Exercise ▸ Output exactly the lines from the one holding "Click the May" through the final line of the entries.

[[ Task inputs, beginning ]]

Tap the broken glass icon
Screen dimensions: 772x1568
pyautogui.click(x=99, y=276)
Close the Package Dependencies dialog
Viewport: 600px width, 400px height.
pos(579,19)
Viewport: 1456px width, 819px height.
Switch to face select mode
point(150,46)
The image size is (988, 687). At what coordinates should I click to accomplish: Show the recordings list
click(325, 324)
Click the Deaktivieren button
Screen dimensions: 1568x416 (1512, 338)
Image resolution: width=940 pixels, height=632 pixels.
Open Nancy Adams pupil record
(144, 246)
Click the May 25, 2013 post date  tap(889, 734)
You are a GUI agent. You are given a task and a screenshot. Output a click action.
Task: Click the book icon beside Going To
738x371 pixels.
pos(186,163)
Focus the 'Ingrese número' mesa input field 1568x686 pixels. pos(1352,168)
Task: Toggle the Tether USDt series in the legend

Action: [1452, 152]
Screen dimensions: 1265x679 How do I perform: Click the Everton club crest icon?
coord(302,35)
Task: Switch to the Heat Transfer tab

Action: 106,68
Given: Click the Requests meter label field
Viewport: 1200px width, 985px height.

[[ Task inputs, end ]]

Response to the task ▸
Click the May 25, 2013 post date  tap(889, 734)
You are a GUI agent. You are given a task and a screenshot. Output a click action.
Task: Click the book icon beside Going To
738x371 pixels.
pos(186,163)
Focus the 'Ingrese número' mesa input field 1568x686 pixels. pos(1352,168)
Task: Toggle the Tether USDt series in the legend

Action: [1452, 152]
Screen dimensions: 1265x679 How do I perform: Click the Everton club crest icon?
coord(302,35)
Task: Switch to the Heat Transfer tab

Action: 106,68
Given: Click the Requests meter label field
Viewport: 1200px width, 985px height.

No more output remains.